An image sensor will capture the incoming fluorescent light. At frame rates of hundreds or thousands of frames per second, the exposure time for each frame is in the order of several milliseconds to fractions of milliseconds. Electron-Multiplied CCD (EMCCD) sensors have a light sensitivity that is good enough to capture the dim fluorescent light. But they can only achieve frame rates up to approximately 100 fps at full resolution, which is not enough for the application at hand. CMOS sensors can operate at higher frame rates, up to thousands of frames per second at full resolution. However, during the short exposure time of each frame, a regular high-speed CMOS sensor is not able to record a sufficient amount of light to achieve a reasonable signal-to-noise ratio. 
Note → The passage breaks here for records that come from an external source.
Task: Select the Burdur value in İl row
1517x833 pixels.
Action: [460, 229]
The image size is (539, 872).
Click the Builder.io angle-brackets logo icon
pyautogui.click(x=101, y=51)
Figure 3. Red blood cells in the heart of a zebrafish (bottom right corner of images) are transported from one chamber to the next chamber (a-c) and into the aorta (e). Images shown here were recorded with an interval of 25 ms between them. Recording was done at 2000 fps with an exposure time of 500 us.


Advantages of the HiCAM

The HiCAM achieves both the required light sensitivity and the high frame rates by combining a high-speed CMOS sensor with an image intensifier. The image intensifier increases the number of detected photons by several orders of magnitude. This way, it is possible to record the blood flow in a zebrafish at 2000 frames per second. Figure 3 shows the flow of red blood cells through the cardiovascular system of the zebrafish.